- [Working data]:

────

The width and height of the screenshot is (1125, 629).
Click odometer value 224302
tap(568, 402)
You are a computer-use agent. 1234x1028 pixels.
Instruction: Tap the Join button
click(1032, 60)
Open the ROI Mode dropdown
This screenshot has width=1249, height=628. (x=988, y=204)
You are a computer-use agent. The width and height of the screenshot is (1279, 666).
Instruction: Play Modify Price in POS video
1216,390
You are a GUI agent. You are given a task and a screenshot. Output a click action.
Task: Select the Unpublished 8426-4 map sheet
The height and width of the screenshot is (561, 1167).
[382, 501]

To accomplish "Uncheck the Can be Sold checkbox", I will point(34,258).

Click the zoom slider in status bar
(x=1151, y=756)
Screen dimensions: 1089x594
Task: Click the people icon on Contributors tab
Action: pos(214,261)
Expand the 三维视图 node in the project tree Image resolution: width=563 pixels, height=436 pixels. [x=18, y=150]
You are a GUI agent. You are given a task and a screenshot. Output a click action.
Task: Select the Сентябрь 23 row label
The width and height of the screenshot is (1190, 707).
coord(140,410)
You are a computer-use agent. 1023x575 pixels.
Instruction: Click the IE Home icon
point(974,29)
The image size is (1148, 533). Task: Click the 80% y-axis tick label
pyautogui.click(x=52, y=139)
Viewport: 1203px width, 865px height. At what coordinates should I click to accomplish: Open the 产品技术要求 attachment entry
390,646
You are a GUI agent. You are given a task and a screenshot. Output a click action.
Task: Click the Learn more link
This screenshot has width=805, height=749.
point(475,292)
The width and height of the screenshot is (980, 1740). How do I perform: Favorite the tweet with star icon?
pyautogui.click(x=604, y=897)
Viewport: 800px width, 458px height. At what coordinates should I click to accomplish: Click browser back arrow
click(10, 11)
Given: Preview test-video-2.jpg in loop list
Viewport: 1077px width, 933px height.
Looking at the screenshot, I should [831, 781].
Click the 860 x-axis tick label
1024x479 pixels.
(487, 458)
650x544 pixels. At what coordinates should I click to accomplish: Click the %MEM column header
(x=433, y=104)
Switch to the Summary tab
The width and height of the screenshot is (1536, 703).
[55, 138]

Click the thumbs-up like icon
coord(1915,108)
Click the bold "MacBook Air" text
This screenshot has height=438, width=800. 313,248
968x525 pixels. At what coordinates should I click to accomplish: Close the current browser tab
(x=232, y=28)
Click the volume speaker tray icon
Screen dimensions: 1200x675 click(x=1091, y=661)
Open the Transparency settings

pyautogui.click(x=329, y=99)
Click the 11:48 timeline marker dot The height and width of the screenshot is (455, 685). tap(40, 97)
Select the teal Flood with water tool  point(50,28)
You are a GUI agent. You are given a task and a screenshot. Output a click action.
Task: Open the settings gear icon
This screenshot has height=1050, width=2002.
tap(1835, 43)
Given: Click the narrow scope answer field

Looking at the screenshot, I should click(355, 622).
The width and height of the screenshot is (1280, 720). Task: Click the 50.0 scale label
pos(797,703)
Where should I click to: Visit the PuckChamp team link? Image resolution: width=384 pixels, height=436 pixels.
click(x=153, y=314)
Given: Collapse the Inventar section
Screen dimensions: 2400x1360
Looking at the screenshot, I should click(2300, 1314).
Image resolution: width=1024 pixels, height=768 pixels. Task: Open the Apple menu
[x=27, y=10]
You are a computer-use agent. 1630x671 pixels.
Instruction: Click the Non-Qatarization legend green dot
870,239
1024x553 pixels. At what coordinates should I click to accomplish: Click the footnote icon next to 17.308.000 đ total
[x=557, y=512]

────

Repeat the material word for word, leaving out no line.

- [Task answer]:
The width and height of the screenshot is (1125, 629).
Click odometer value 224302
tap(568, 402)
You are a computer-use agent. 1234x1028 pixels.
Instruction: Tap the Join button
click(1032, 60)
Open the ROI Mode dropdown
This screenshot has width=1249, height=628. (x=988, y=204)
You are a computer-use agent. The width and height of the screenshot is (1279, 666).
Instruction: Play Modify Price in POS video
1216,390
You are a GUI agent. You are given a task and a screenshot. Output a click action.
Task: Select the Unpublished 8426-4 map sheet
The height and width of the screenshot is (561, 1167).
[382, 501]

To accomplish "Uncheck the Can be Sold checkbox", I will point(34,258).

Click the zoom slider in status bar
(x=1151, y=756)
Screen dimensions: 1089x594
Task: Click the people icon on Contributors tab
Action: pos(214,261)
Expand the 三维视图 node in the project tree Image resolution: width=563 pixels, height=436 pixels. [x=18, y=150]
You are a GUI agent. You are given a task and a screenshot. Output a click action.
Task: Select the Сентябрь 23 row label
The width and height of the screenshot is (1190, 707).
coord(140,410)
You are a computer-use agent. 1023x575 pixels.
Instruction: Click the IE Home icon
point(974,29)
The image size is (1148, 533). Task: Click the 80% y-axis tick label
pyautogui.click(x=52, y=139)
Viewport: 1203px width, 865px height. At what coordinates should I click to accomplish: Open the 产品技术要求 attachment entry
390,646
You are a GUI agent. You are given a task and a screenshot. Output a click action.
Task: Click the Learn more link
This screenshot has width=805, height=749.
point(475,292)
The width and height of the screenshot is (980, 1740). How do I perform: Favorite the tweet with star icon?
pyautogui.click(x=604, y=897)
Viewport: 800px width, 458px height. At what coordinates should I click to accomplish: Click browser back arrow
click(10, 11)
Given: Preview test-video-2.jpg in loop list
Viewport: 1077px width, 933px height.
Looking at the screenshot, I should [831, 781].
Click the 860 x-axis tick label
1024x479 pixels.
(487, 458)
650x544 pixels. At what coordinates should I click to accomplish: Click the %MEM column header
(x=433, y=104)
Switch to the Summary tab
The width and height of the screenshot is (1536, 703).
[55, 138]

Click the thumbs-up like icon
coord(1915,108)
Click the bold "MacBook Air" text
This screenshot has height=438, width=800. 313,248
968x525 pixels. At what coordinates should I click to accomplish: Close the current browser tab
(x=232, y=28)
Click the volume speaker tray icon
Screen dimensions: 1200x675 click(x=1091, y=661)
Open the Transparency settings

pyautogui.click(x=329, y=99)
Click the 11:48 timeline marker dot The height and width of the screenshot is (455, 685). tap(40, 97)
Select the teal Flood with water tool  point(50,28)
You are a GUI agent. You are given a task and a screenshot. Output a click action.
Task: Open the settings gear icon
This screenshot has height=1050, width=2002.
tap(1835, 43)
Given: Click the narrow scope answer field

Looking at the screenshot, I should click(355, 622).
The width and height of the screenshot is (1280, 720). Task: Click the 50.0 scale label
pos(797,703)
Where should I click to: Visit the PuckChamp team link? Image resolution: width=384 pixels, height=436 pixels.
click(x=153, y=314)
Given: Collapse the Inventar section
Screen dimensions: 2400x1360
Looking at the screenshot, I should click(2300, 1314).
Image resolution: width=1024 pixels, height=768 pixels. Task: Open the Apple menu
[x=27, y=10]
You are a computer-use agent. 1630x671 pixels.
Instruction: Click the Non-Qatarization legend green dot
870,239
1024x553 pixels. At what coordinates should I click to accomplish: Click the footnote icon next to 17.308.000 đ total
[x=557, y=512]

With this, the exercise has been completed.